*Instruction:* Gather every line below that contains the string "screenshot".

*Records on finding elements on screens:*
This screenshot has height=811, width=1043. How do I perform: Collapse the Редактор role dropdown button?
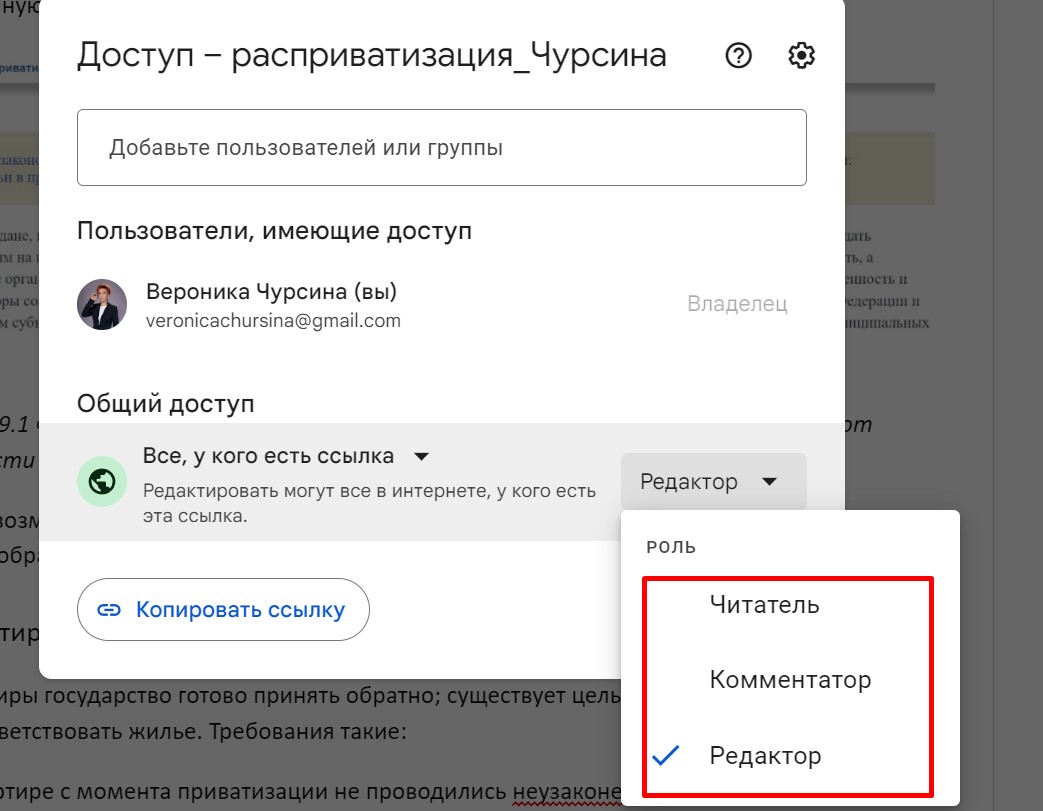coord(713,482)
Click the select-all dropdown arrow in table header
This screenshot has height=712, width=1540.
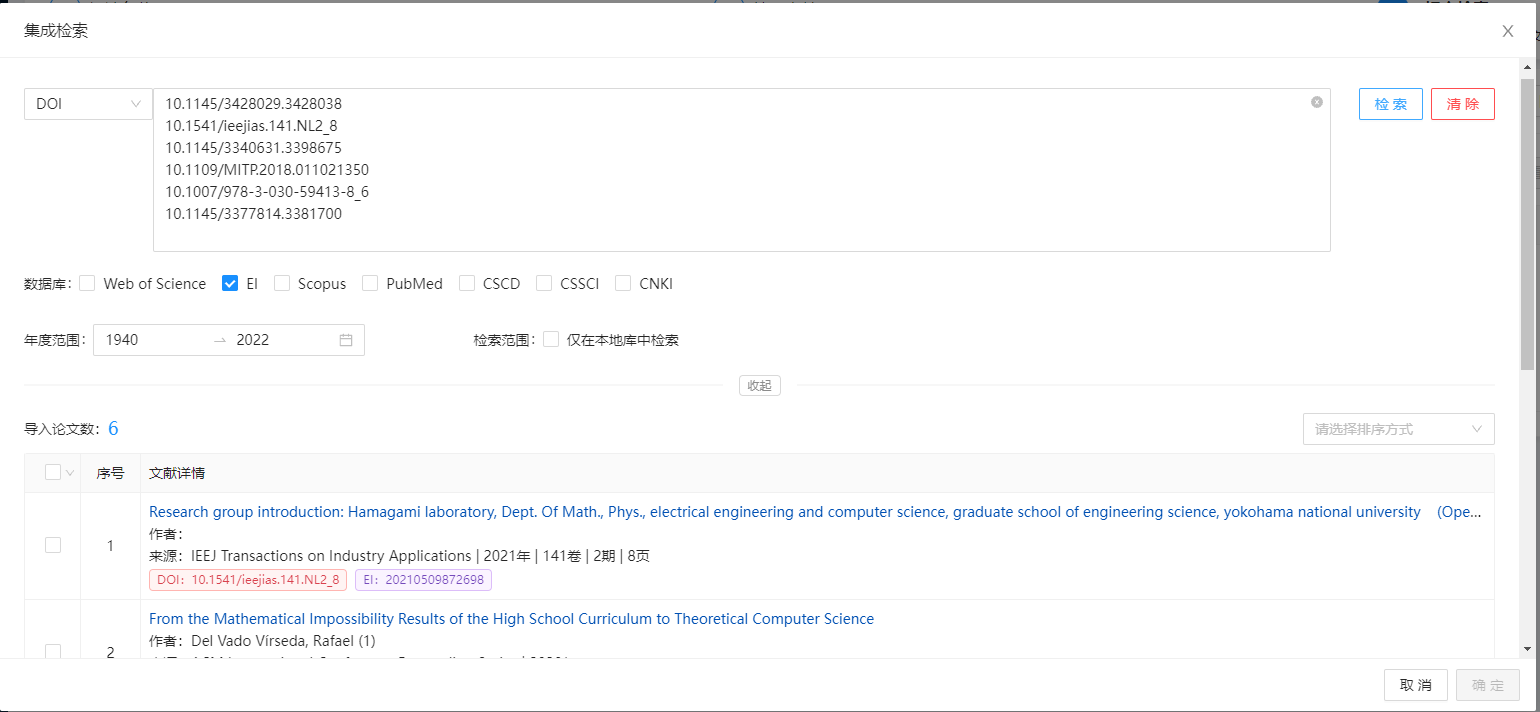pyautogui.click(x=70, y=473)

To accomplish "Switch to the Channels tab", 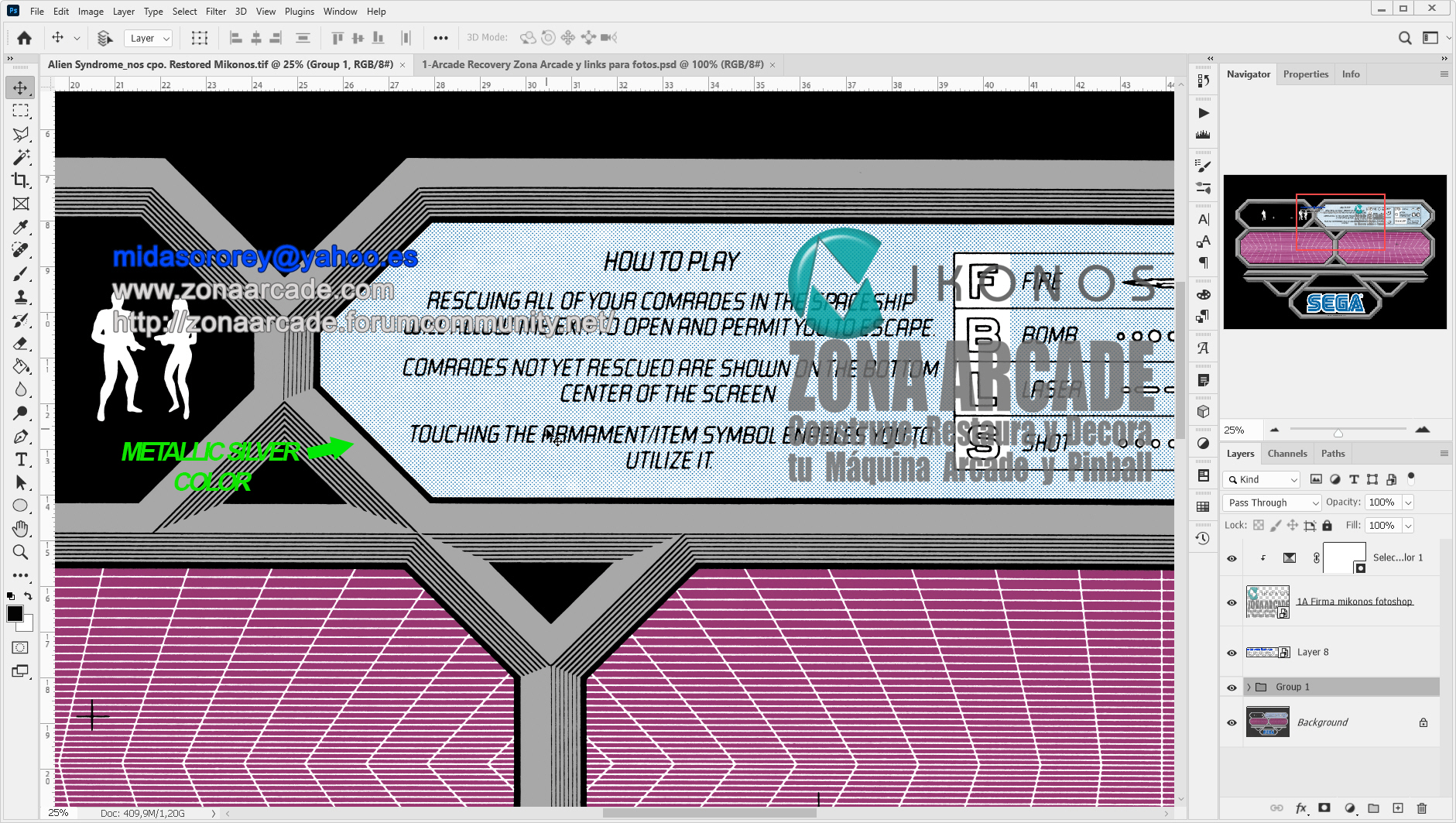I will [x=1287, y=453].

*Response to this task:*
This screenshot has height=811, width=1043. How do I perform: Collapse the Редактор role dropdown button?
This screenshot has height=712, width=1540.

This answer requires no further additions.